[Stored data]
....................

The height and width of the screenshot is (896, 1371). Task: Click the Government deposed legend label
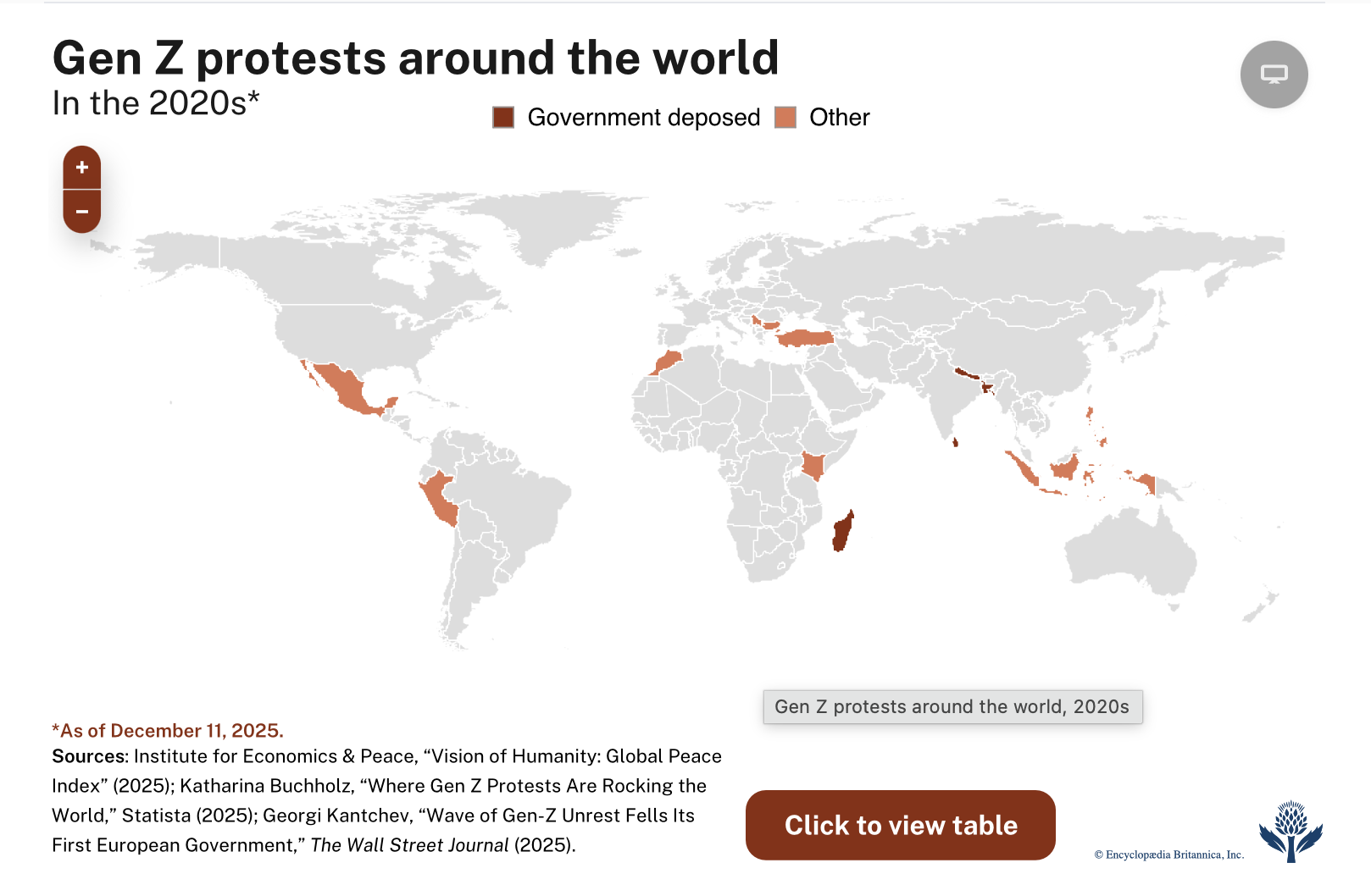click(x=643, y=118)
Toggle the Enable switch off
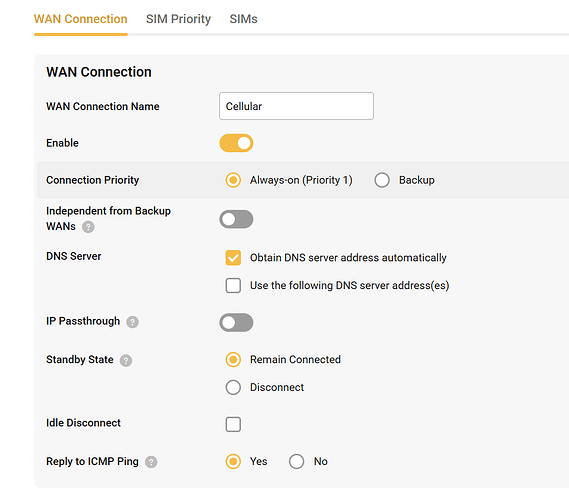This screenshot has width=569, height=499. 236,143
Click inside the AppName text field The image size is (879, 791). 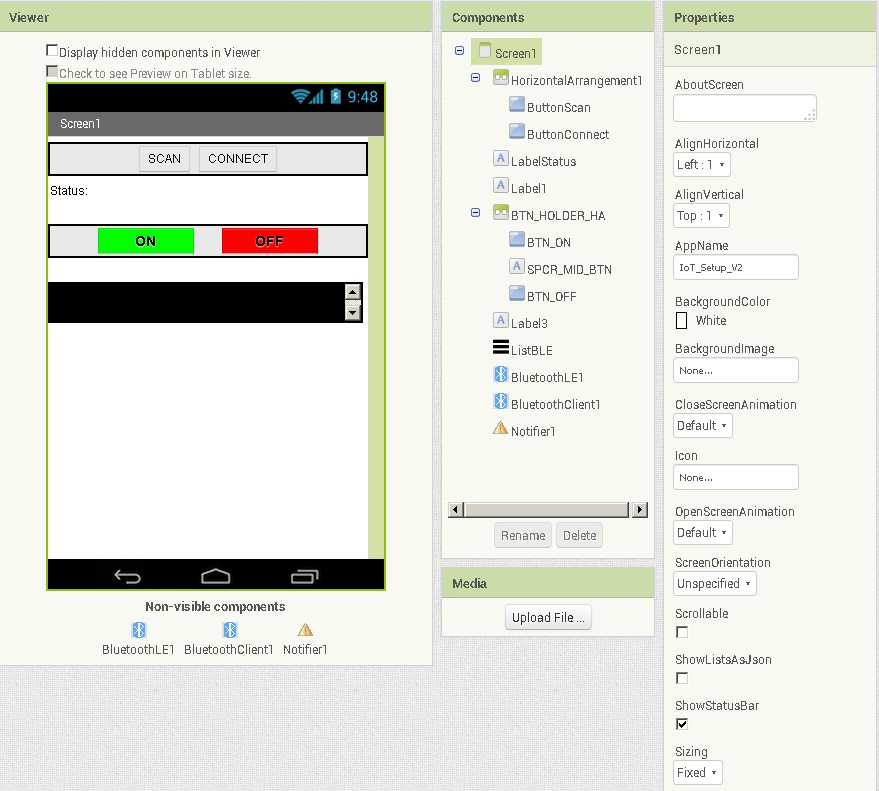pos(735,267)
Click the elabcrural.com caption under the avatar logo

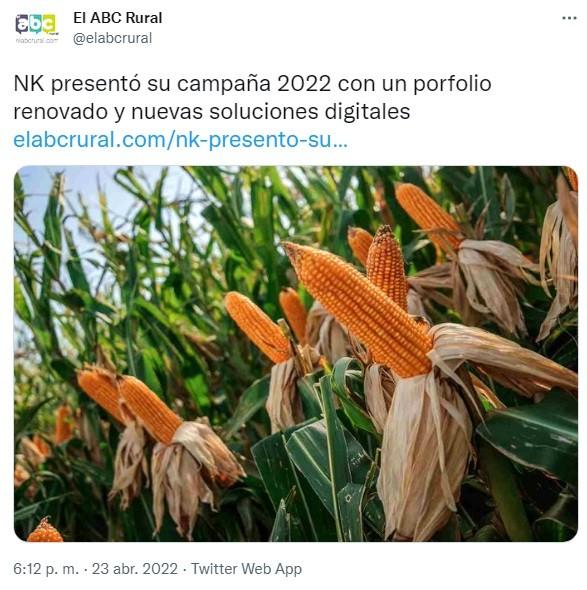36,41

....................

> AIM OF THE EXERCISE
Once the line containing "Click the elabcrural.com" is found in the records above, it and every line after it up to the last must be repeated exactly, without pictures.

> OUTPUT BELOW
Click the elabcrural.com caption under the avatar logo

36,41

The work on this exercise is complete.